La locura, parece que como resultado cierto del choque entre esos dos mundos, está presente, de una manera más o menos explícita, en todos los relatos. Es la protagonista indiscutible en «Sólo viene a hablar por teléfono» y en «Tramontana», pero también está presente en la construcción de muchos de los personajes, que, por su singularidad, parecen sacados del Gog de Papini. Aunque más que de singularidad, que también, habría que hablar en muchos casos de pura, simple y descarnada soledad. Soledad como la del expresidente solitario por las calles de Ginebra en «Buen viaje, señor presidente», la Margarito Duarte, solo en Roma con el cadáver incorrupto de su hija, la de María dos Prazeres, que trata de enseñar a su perro a llorar sobre su tumba para que alguien la llore cuando haya muerto, o la de Billy Martínez, agonizando por su amada Nena Daconte, en un relato que es como la esencia condensada y refinada de La espuma de los días de Boris Vian. Tanto, que bien podría haberse bautizado el libro, en lugar de Doce cuentos peregrinos, trastocando el título de Quiroga, Cuentos de soledad, de locura y de muerte ‒mucho tiene también del libro de Quiroga‒.

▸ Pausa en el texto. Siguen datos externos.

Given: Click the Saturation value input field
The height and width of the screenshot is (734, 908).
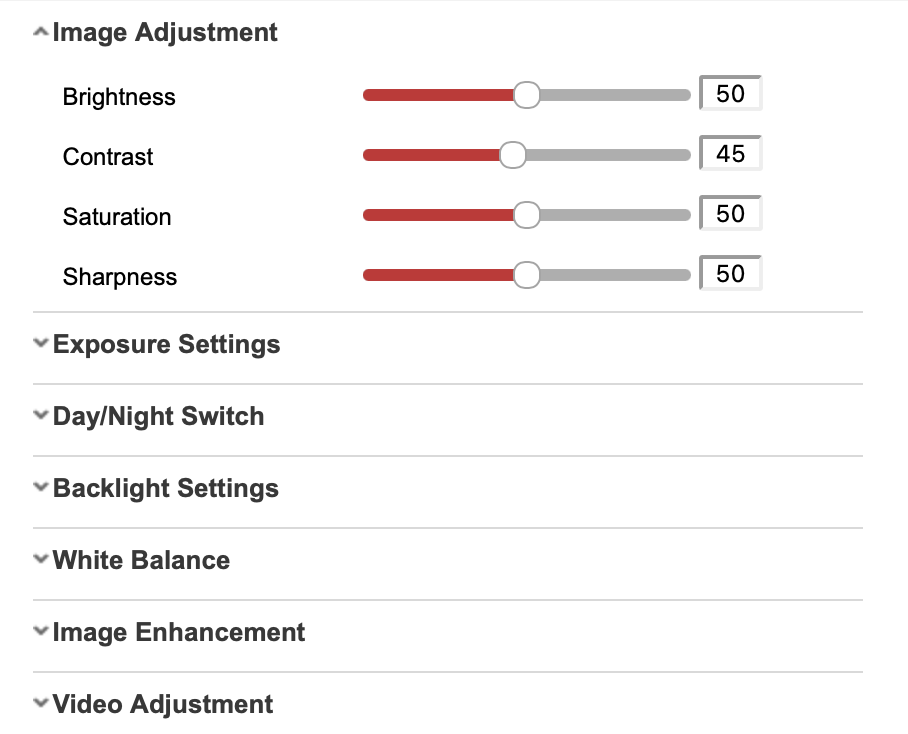Looking at the screenshot, I should tap(731, 214).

El estilo de García Márquez tampoco es el habitual de sus novelas. Parece como si la exuberancia de ese nuevo mundo lleno de prodigios y maravillas necesitara expresarse a través de un estilo selvático, denso y frondoso. De otra manera no podríamos imaginar lo real maravilloso de Carpentier o la prosa bosquiana ‒referida no al bosque sino al Bosco‒ de Miguel Ángel Asturias. Pero al trasladarse a este nuevo territorio, el europeo, que en realidad es el viejo, García Márquez cambia radicalmente de registro, como una demostración de su versatilidad, de que ha conseguido evitar convertir su escritura en una parodia de sí misma. A ratos parece más la sencillez y condensación de Borges que el autor que escribió Cien años de soledad o El otoño del patriarca.

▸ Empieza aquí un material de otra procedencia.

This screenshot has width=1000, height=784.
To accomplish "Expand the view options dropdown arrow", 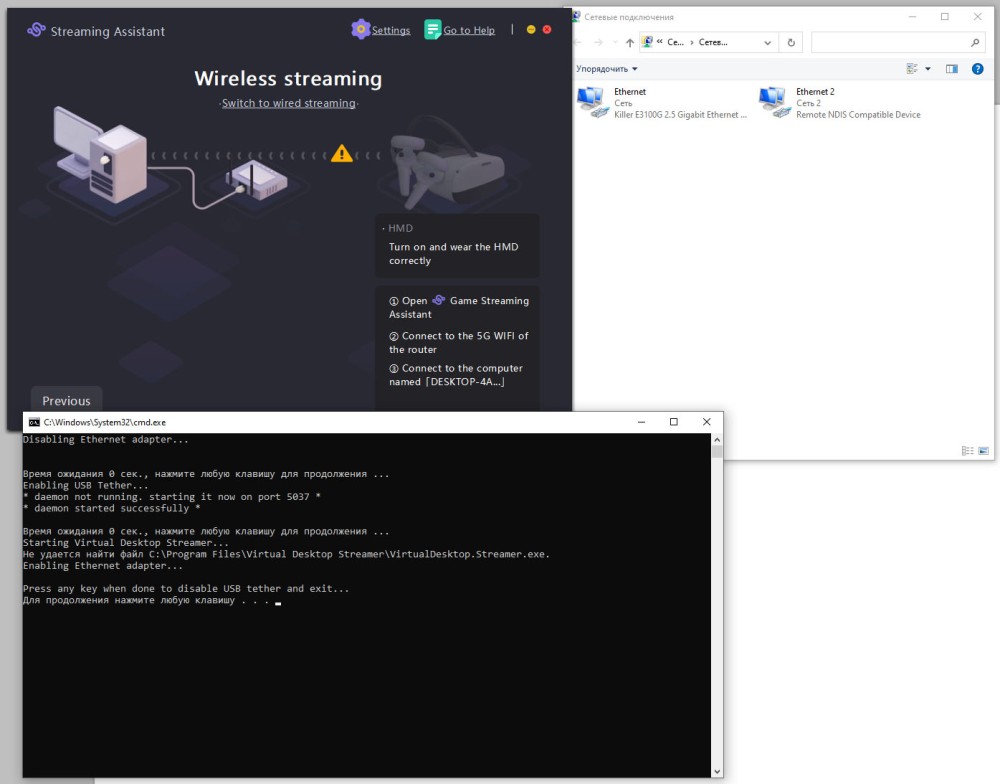I will [x=928, y=69].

Es un libro arriesgado, ya que puede leerse como una traición a la secta de los “garciamarquianos”, un libro que necesariamente debía tener forma de relatos cortos y que debía transcurrir en Europa. No es desde luego el García Márquez con el que habría que empezar ‒personalente recomiendo empezar con El coronel no tiene quien le escriba‒ porque puede llevar a malosentendidos, pero como uno de los García Márquez posibles, es indispensable su lectura, porque ayuda a la construcción completa del escritor colombiano. No cabe duda de que García Márquez es más que el realismo mágico, más que Cien años de soledad, que poco o nada tiene que ver con Relato de un náufragoo con Crónica de una muerte anunciada.Porque si hay algo que caracteriza al escritor Nobel es haber tocado todos los palos que le ha dado la gana, lo que le ha convertido en algo así como el Picasso de la palabra escrita.